* **TAREFAS**:
- 1) Transcreva sem nenhuma alteração a parte do texto sobre Abdias Nascimento que começa em "O Brasil é um" e vai até "lutas dos negros.".
- 2) No texto sobre Abdias Nascimento, quem assina a direção e o roteiro do documentário "Abdias Nascimento: Memória Negra"?

* **TRECHO DA FONTE**:
==============================
Capistrano: Abdias Nascimento: Memória Negra

O Brasil é um país que possui grandes figuras que se dedicaram às lutas populares, mas, a nossa historiografia e os meios de comunicação de massa teimam em escondê-las.

Abdias do Nascimento
É o famoso ocultismo da nossa elite. Entre muitas dessas personalidades, que a historiografia e os meios de comunicação tentam ocultar, está a impoluta figura de Abdias Nascimento, um ícone das lutas dos negros.

Garanto que se fizermos uma pesquisa com os alunos e professores de qualquer curso das nossas universidades e perguntarmos quem foi Abdias Nascimento, a maioria dos alunos e grande parte dos professores desconhecem essa extraordinária figura da luta dos negros e dos oprimidos de todo o mundo. Abdias foi um verdadeiro revolucionário, um guerrilheiro na defesa de suas causas, dos seus ideais. Desde muito jovem iniciou o combate contra a discriminação, o racismo e a exclusão social, foi um militante, inteligente e criativo, da luta em defesa da sua raça.

Abdias nasceu no dia 24 de março de 1914 e morreu, aos 97 anos, no dia 25 de maio de 2011. Foram mais de setenta anos dedicados às lutas populares no Brasil e no mundo. Podemos compara-lo aos grandes lideres da causa negra: Luther King, Mandela, Lumumba, Zumbi, Samora Machel, Agostinho Neto, entre outros.

Recentemente foi lançado um belíssimo documentário, intitulado “Abdias Nascimento: Memória Negra”, direção e roteiro de Antonio Olavo. Este documentário retrata a vida dessa grande figura que se confunde, no século 20, com as lutas dos negros e dos excluídos do nosso país. Documentário que no dia 20 de novembro, Dia Nacional da Consciência Negra, deveria ser exibido em todas as escolas, faculdades, sindicatos e nas principais redes de televisão do nosso país. História é cidadania.
==============================
* **DADOS FORNECIDOS**:
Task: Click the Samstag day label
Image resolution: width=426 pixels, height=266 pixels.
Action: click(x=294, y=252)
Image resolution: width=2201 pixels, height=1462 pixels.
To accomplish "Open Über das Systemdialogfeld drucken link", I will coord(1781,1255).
==============================
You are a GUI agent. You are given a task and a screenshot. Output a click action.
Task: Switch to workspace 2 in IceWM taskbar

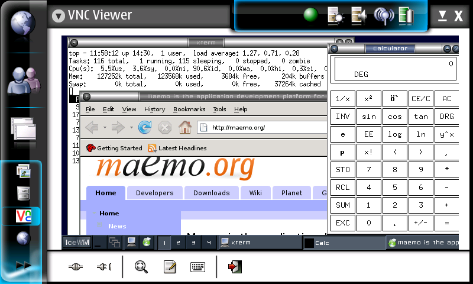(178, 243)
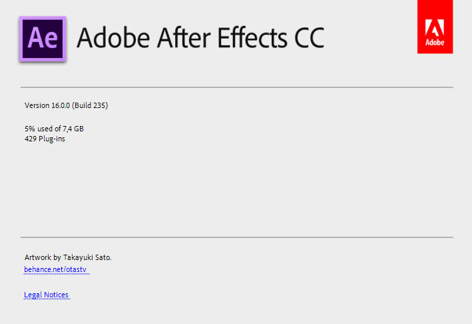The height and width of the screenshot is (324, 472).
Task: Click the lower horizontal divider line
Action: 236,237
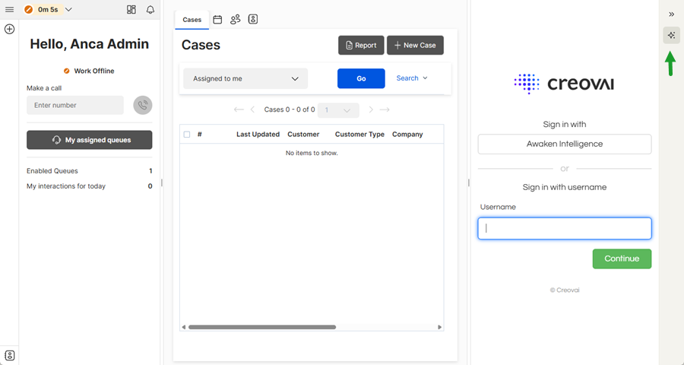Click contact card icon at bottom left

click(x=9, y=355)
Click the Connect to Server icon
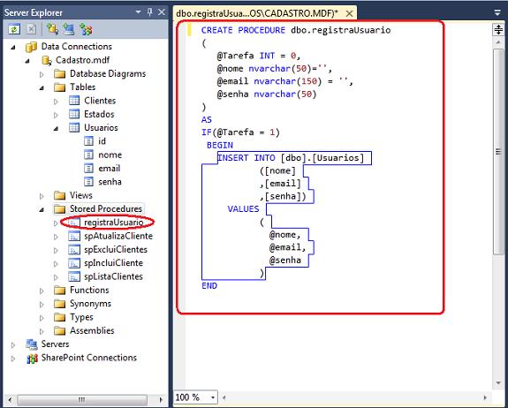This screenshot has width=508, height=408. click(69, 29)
==============================
* **RESPOSTAS COMPLETAS**:
- 1)
O Brasil é um país que possui grandes figuras que se dedicaram às lutas populares, mas, a nossa historiografia e os meios de comunicação de massa teimam em escondê-las.

Abdias do Nascimento
É o famoso ocultismo da nossa elite. Entre muitas dessas personalidades, que a historiografia e os meios de comunicação tentam ocultar, está a impoluta figura de Abdias Nascimento, um ícone das lutas dos negros.

- 2) Antonio Olavo.